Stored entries
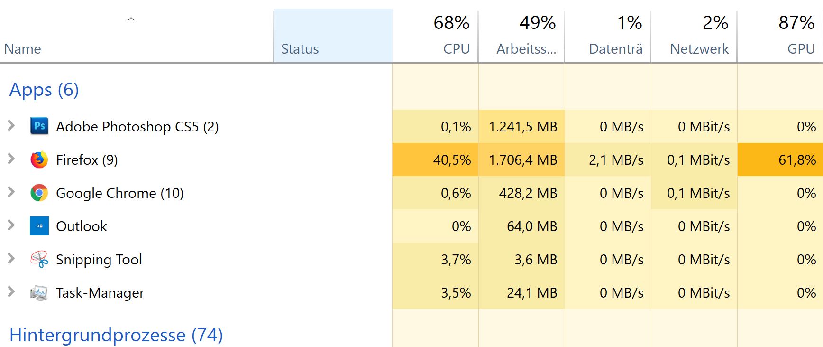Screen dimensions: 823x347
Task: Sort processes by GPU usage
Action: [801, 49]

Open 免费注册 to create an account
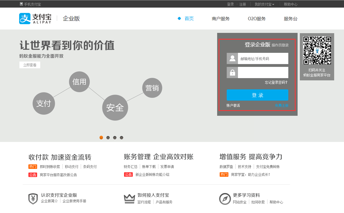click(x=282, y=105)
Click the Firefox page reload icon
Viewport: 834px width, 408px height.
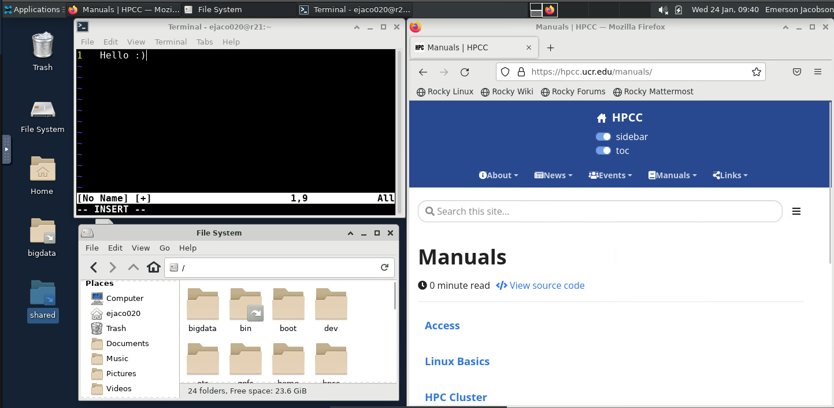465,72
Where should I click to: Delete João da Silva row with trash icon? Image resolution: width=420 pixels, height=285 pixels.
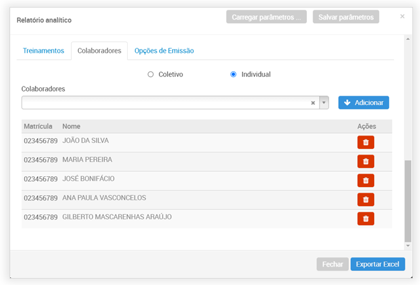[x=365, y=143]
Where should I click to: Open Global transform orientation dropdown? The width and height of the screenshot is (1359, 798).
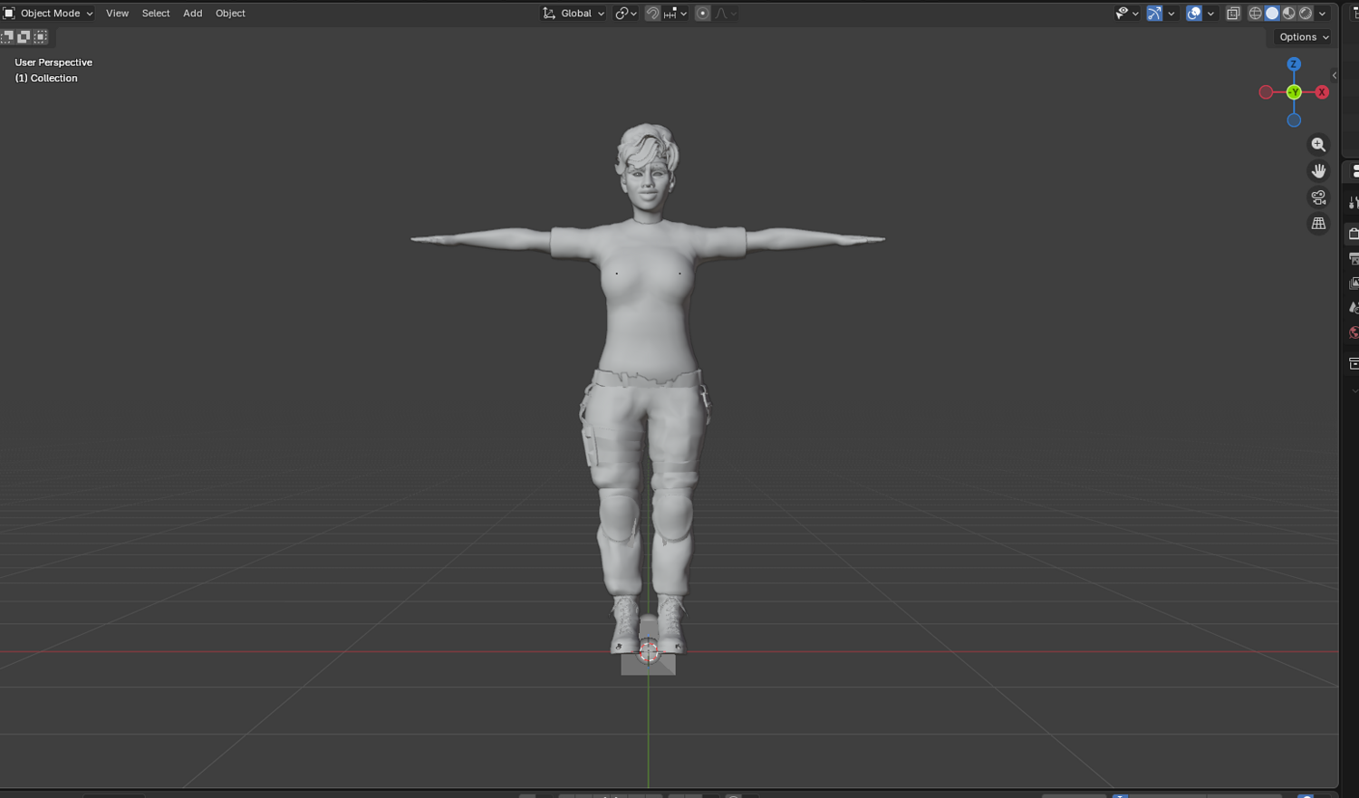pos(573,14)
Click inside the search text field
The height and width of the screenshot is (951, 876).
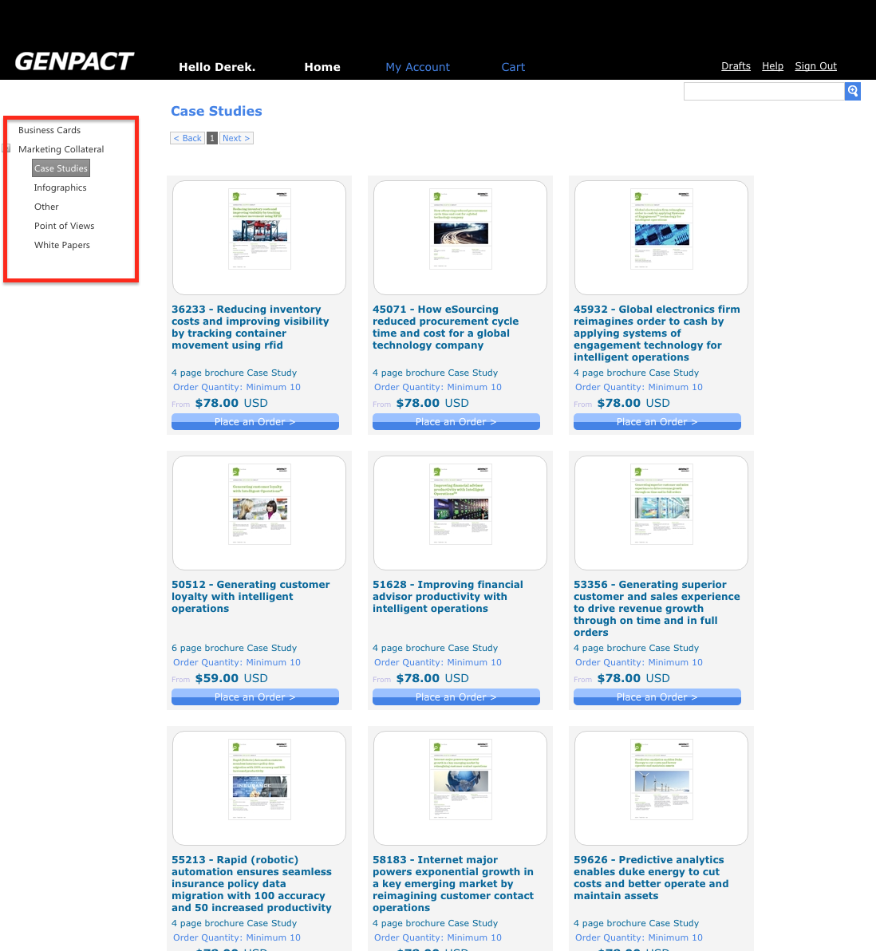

What is required
From the line that contains "Click inside the search text field" to the final line of the entries, reproduce every line exactly, both ends included. Leave out all pictures.

Output below
Click inside the search text field
The height and width of the screenshot is (951, 876).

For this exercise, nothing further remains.